··· DATASET RECORDS

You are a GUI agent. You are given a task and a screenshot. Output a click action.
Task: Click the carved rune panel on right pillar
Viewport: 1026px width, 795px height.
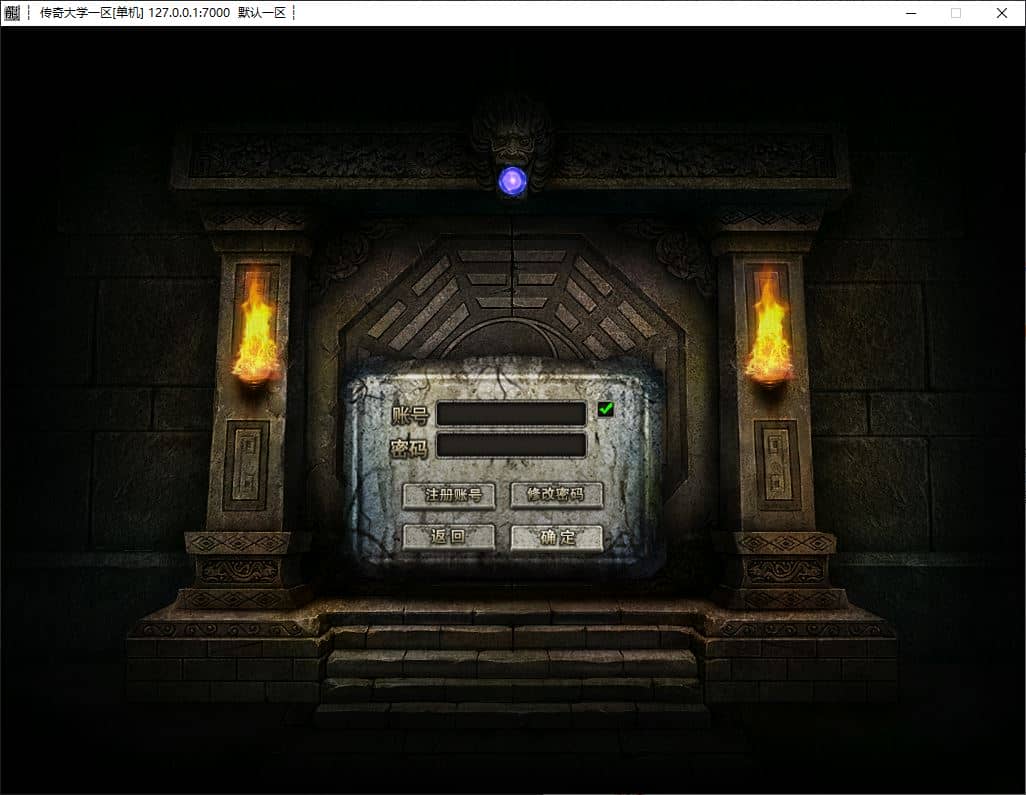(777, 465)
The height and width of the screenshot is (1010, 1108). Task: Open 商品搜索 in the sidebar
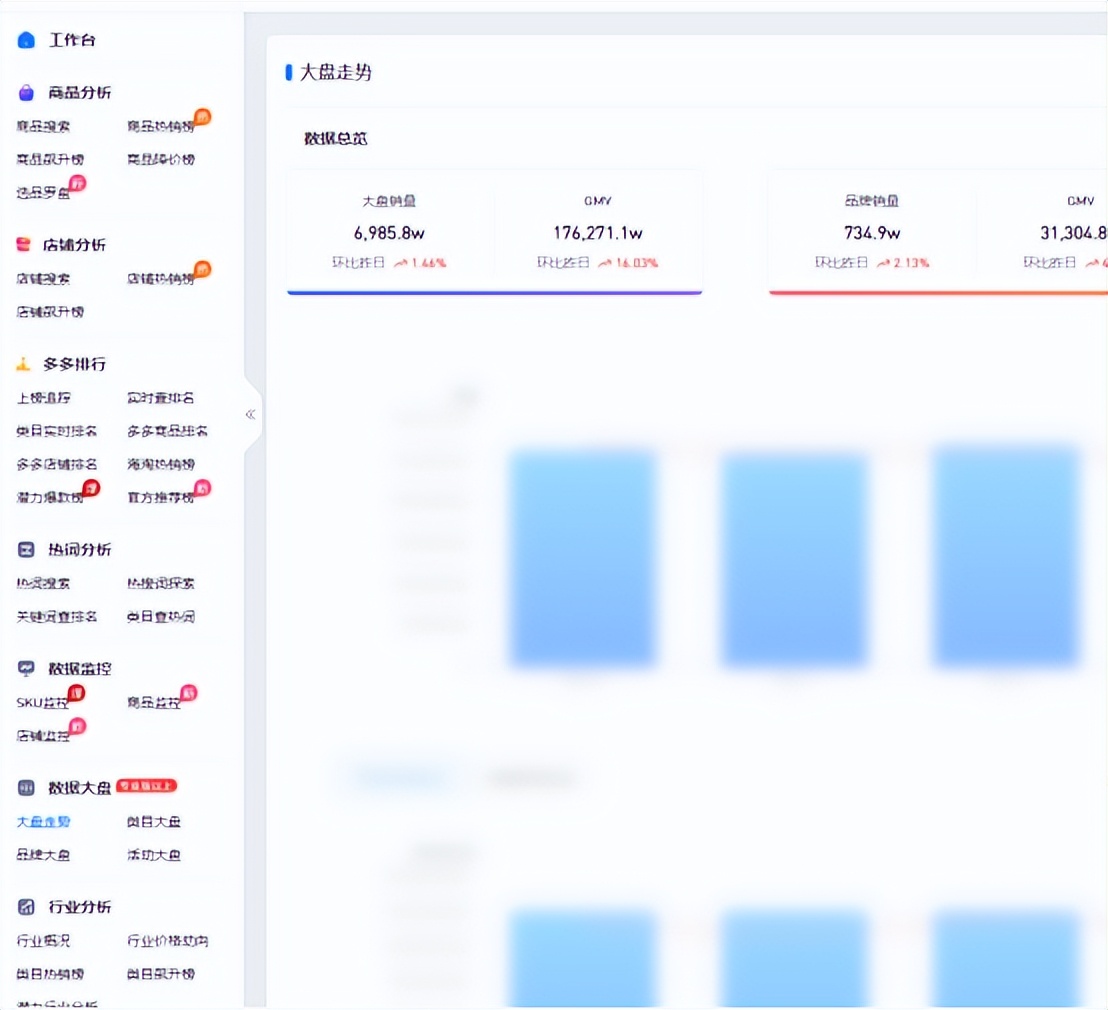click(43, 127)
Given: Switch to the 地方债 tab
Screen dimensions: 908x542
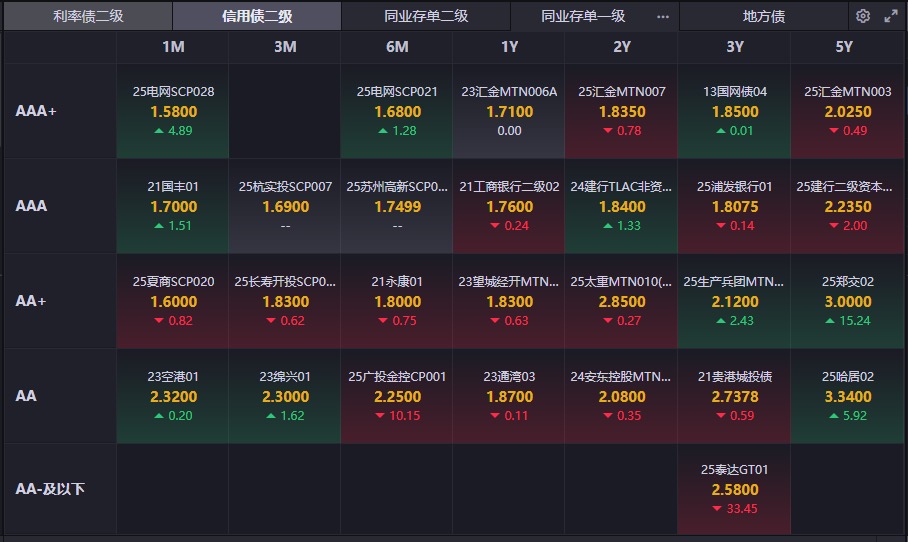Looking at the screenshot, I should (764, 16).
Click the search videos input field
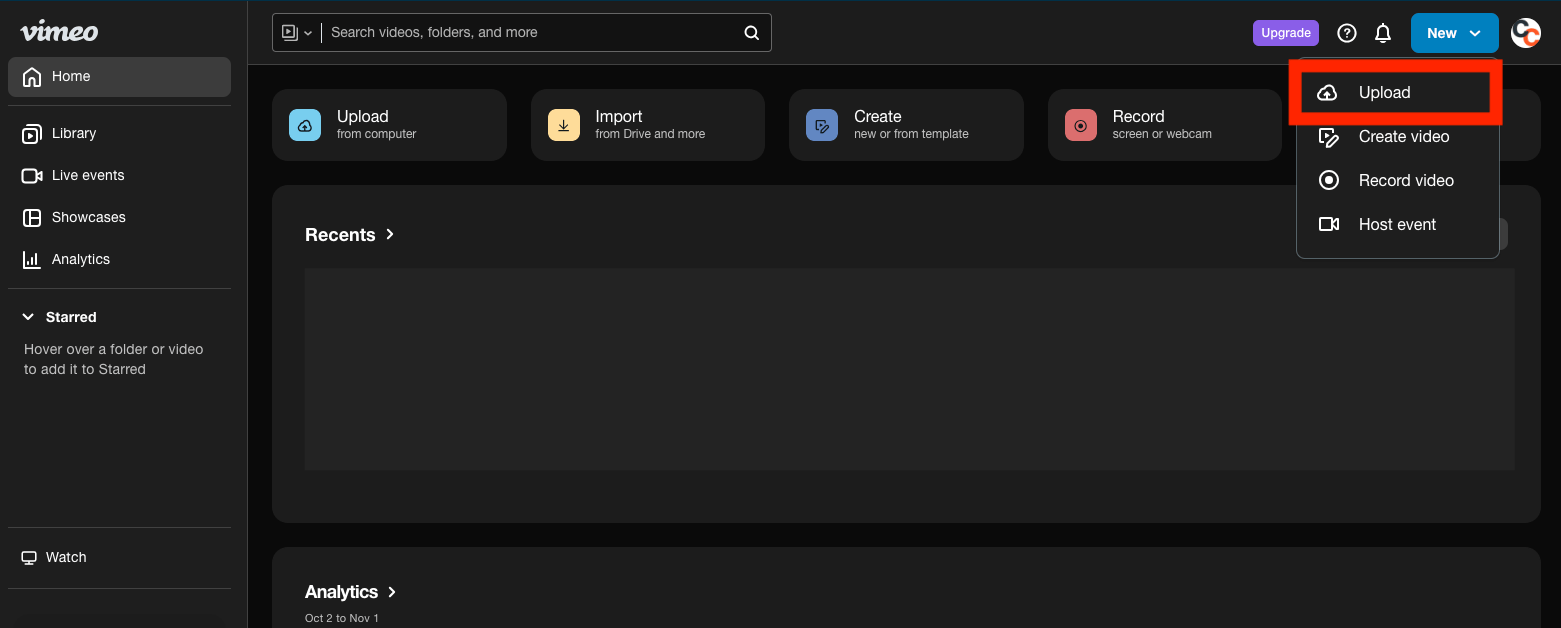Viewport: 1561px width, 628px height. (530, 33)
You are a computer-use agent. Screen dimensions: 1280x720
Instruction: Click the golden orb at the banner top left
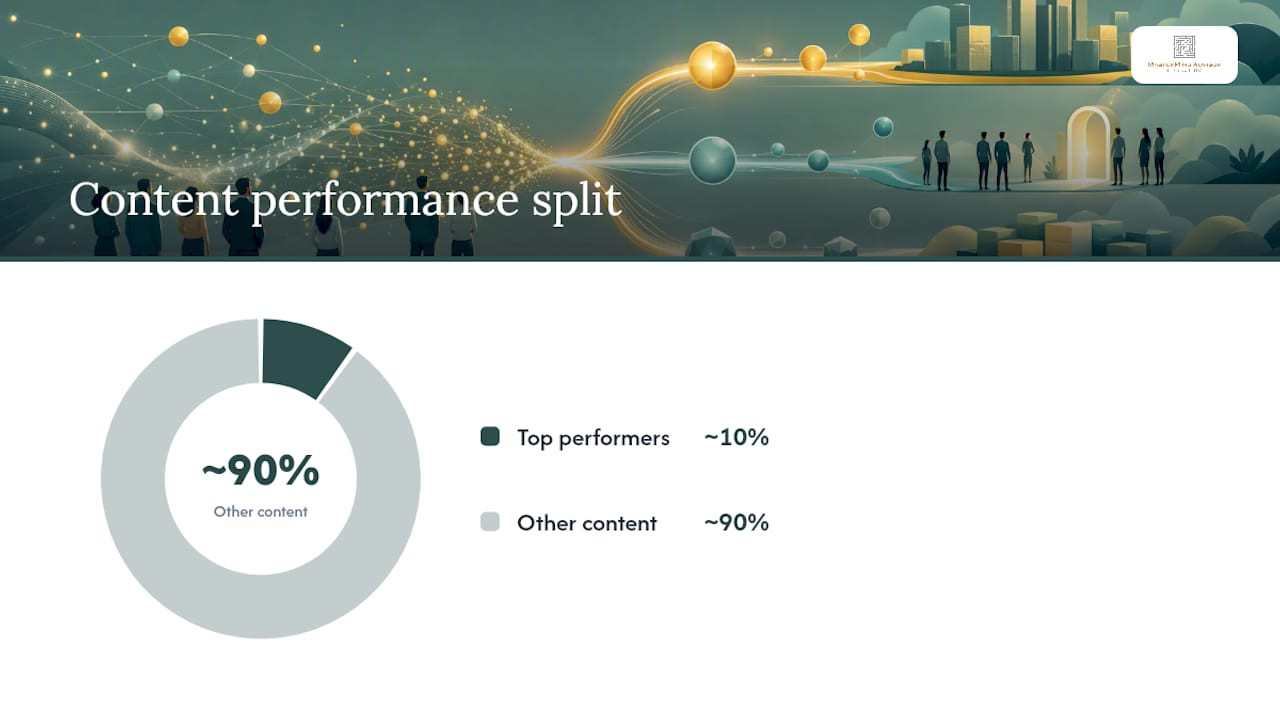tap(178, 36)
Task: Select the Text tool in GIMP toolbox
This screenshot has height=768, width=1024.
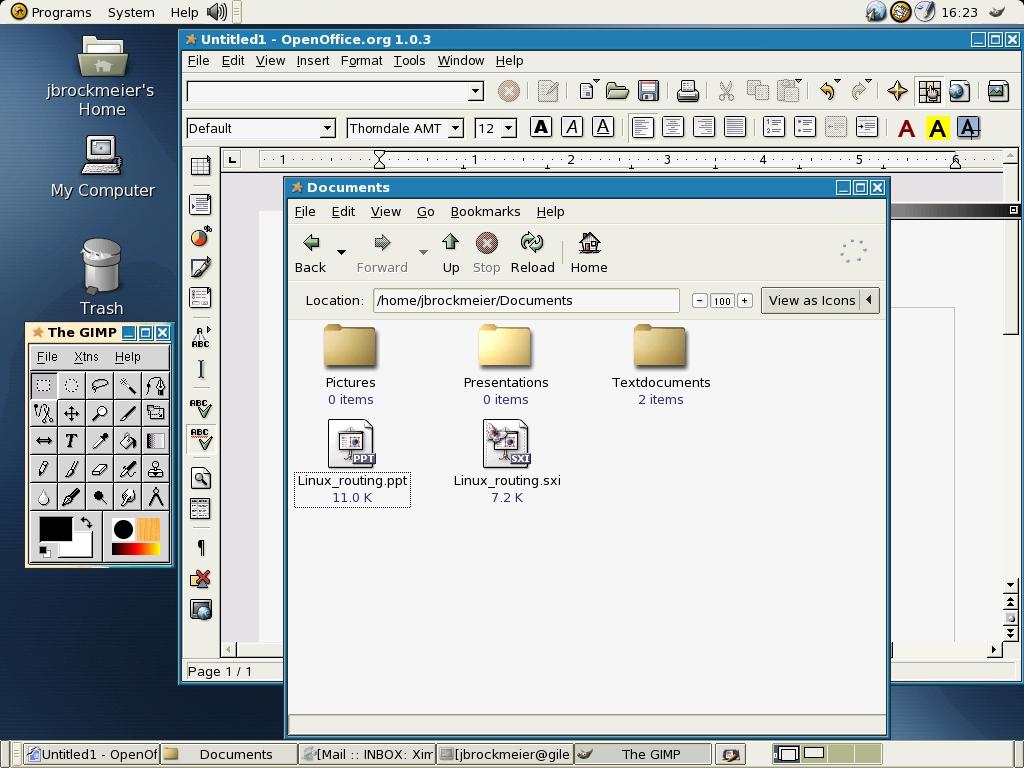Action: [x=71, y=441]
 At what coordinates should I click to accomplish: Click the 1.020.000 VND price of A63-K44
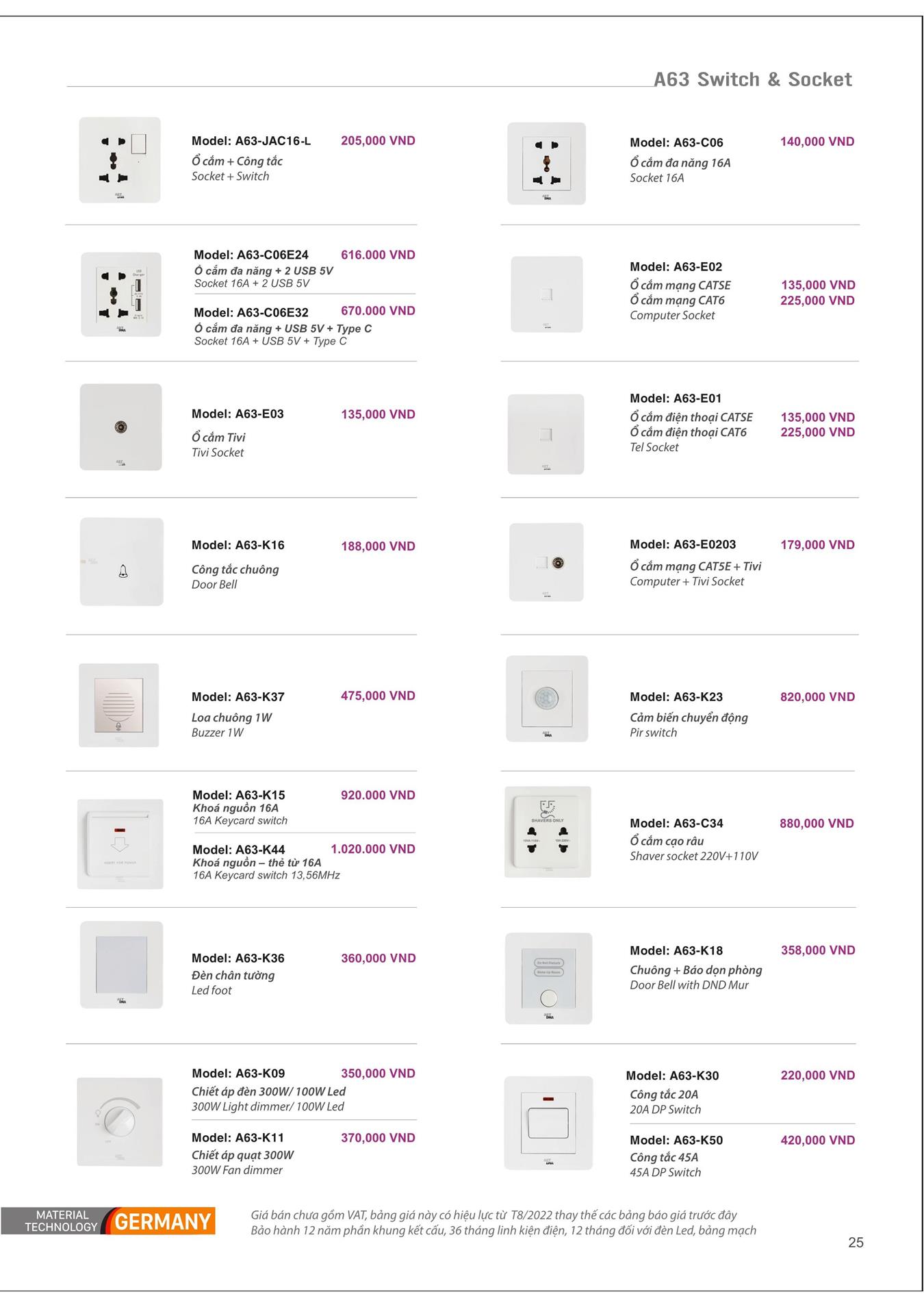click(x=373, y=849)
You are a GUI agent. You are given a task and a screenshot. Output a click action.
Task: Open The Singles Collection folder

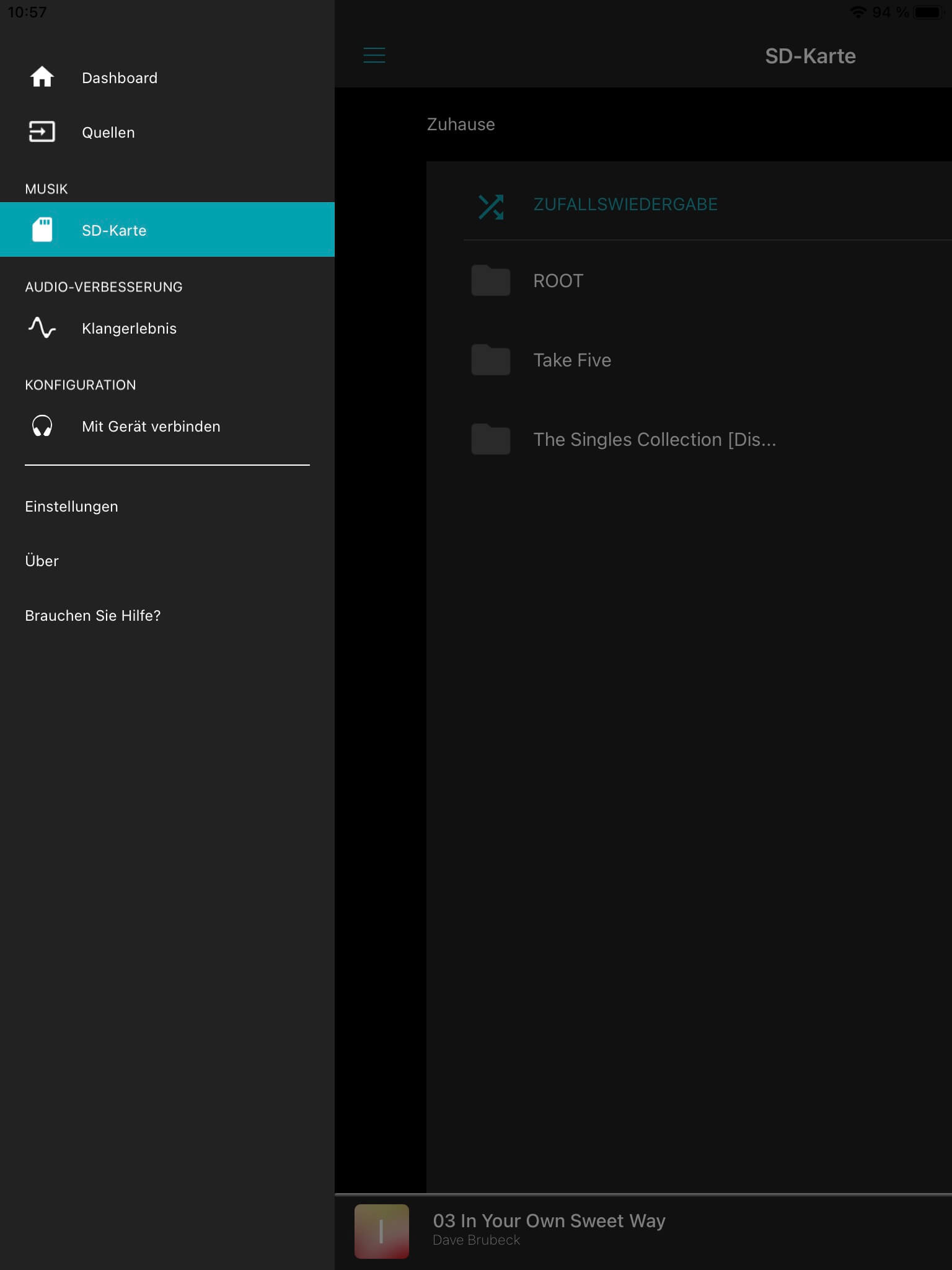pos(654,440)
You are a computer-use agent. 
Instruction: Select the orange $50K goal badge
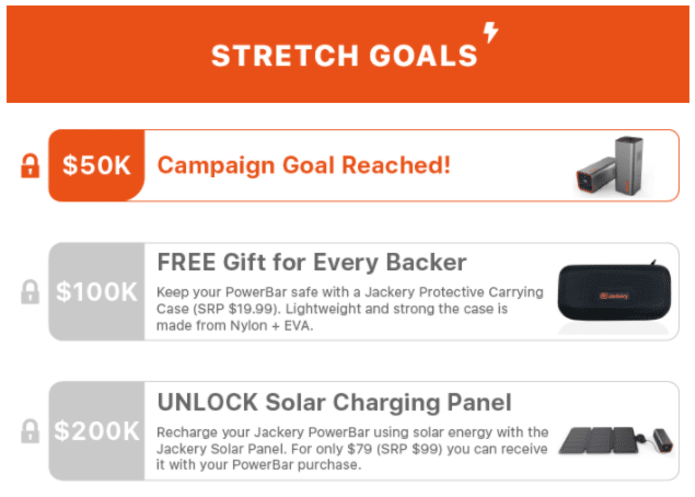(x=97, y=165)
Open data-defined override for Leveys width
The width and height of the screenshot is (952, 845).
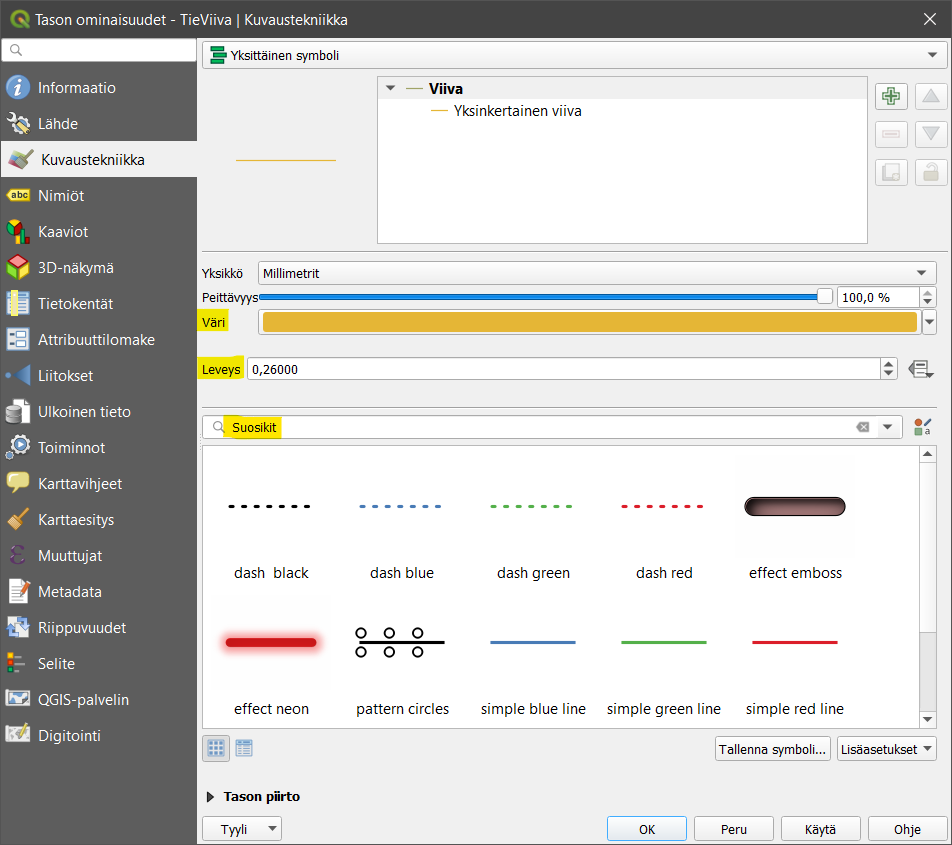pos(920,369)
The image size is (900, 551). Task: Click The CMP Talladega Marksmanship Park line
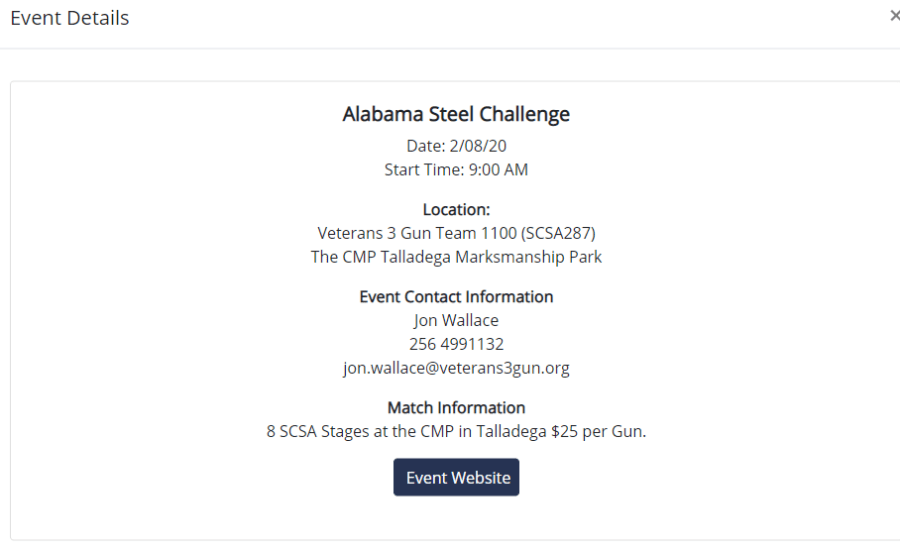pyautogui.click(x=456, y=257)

······

REQUIREMENT >> No pictures belong in the copy; output every record exactly.

ANSWER SECTION >>
You are a GUI agent. You are given a task and a screenshot. Output a click action.
Task: Click the carved rune panel on right pillar
Viewport: 1026px width, 795px height.
(777, 465)
The height and width of the screenshot is (1010, 1108). Task: Open 商品搜索 in the sidebar
click(43, 127)
Given: Switch to the 地方债 tab
Screen dimensions: 908x542
Looking at the screenshot, I should (764, 16).
Click the search videos input field
Viewport: 1561px width, 628px height. (530, 33)
You are a computer-use agent. Screen dimensions: 1280x720
Instruction: Click the golden orb at the banner top left
tap(178, 36)
Task: Select the Text tool in GIMP toolbox
This screenshot has height=768, width=1024.
Action: [x=71, y=441]
 At what coordinates should I click to accomplish: Click the 1.020.000 VND price of A63-K44
click(x=373, y=849)
You are a GUI agent. You are given a task and a screenshot. Output a click action.
Task: Open The Singles Collection folder

pos(654,440)
You are a computer-use agent. 
Instruction: Select the orange $50K goal badge
(x=97, y=165)
Open data-defined override for Leveys width
The width and height of the screenshot is (952, 845).
pos(920,369)
The image size is (900, 551). Task: Click The CMP Talladega Marksmanship Park line
pyautogui.click(x=456, y=257)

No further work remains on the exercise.